Bennetti explained that many of the volunteers started working on getting the meat ready Friday night and don’t stop until the food runs out and the place is cleaned up.

“The first group in here was the bean group,” Bennetti said. “They made 24 trays of beans. Last year they sold out, so they made a bit more this year.”

Patrons purchased tickets for $10 a piece that allowed them either a plate of pork, beef or chicken ribs that came with sides of Brunswick stew, baked beans, bread, chips and tea or separate 1-pound containers of the meat.

One of the most popular items that sold out by 11:30 was the 1/3-rack of barbecued ribs going for $8. By noon, the beef was gone and before 1 p.m. the stew stacks were empty.

Barcik said that traditionally, 90% of their sales are pork, so they’ve gotten into the habit of cooking less beef.
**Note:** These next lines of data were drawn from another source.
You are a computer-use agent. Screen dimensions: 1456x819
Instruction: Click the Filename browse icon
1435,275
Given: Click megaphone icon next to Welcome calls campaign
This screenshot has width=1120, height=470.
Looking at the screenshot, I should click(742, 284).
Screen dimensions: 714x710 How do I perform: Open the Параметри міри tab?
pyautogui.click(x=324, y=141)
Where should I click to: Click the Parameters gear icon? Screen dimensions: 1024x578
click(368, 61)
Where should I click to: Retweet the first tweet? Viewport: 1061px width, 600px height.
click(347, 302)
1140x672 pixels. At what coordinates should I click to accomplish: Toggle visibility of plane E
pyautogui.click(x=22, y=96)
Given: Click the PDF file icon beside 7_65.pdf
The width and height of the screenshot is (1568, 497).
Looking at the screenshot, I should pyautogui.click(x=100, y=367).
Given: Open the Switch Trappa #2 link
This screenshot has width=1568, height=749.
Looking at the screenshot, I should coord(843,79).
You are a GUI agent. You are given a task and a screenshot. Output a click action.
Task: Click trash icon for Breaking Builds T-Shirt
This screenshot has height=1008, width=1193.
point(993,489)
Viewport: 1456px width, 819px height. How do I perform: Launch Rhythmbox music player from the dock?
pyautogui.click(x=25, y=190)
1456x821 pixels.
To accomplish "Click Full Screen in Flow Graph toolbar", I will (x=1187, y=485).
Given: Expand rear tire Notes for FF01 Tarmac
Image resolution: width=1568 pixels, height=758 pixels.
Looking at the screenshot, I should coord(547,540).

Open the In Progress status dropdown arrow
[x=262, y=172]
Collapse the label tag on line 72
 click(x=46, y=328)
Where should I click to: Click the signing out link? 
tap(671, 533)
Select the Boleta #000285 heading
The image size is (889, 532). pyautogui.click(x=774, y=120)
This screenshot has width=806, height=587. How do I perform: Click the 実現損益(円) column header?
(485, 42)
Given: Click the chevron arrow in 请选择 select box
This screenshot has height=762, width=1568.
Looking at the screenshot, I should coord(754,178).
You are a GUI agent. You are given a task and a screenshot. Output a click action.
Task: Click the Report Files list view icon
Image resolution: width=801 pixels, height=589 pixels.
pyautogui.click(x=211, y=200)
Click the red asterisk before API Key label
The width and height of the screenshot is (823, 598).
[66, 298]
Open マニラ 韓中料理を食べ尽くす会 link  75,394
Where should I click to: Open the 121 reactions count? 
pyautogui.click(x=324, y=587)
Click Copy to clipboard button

Something else that will probably become an annual tradition during the fundraiser is a blood drive by Blood Assurance. For the first time, Blood Assurance was invited to park its “Vein Voyager” mobile donation facility outside the Civic Center during the barbecue. Those who donated received a free T-shirt and were entered into a drawing for a $200 Target gift card.

Inside the Voyager, young couple Joel Almaraz and Anna Cambron were situated on donor beds across the narrow hallway from each other. They’d already worked through the night to help out with the St. Mary’s fundraiser and this was something else they felt compelled to do.

“I’ve been a member of Knights of Columbus for six years, ever since I was 18,” Almaraz said as his older sister, Montserrat Almaraz, sported ice packs on her neck and legs upon becoming lightheaded after her donation. “My father is in Knights of Columbus, as well. We all simply just want to make a difference in several ways. It gives us a lot of personal satisfaction.”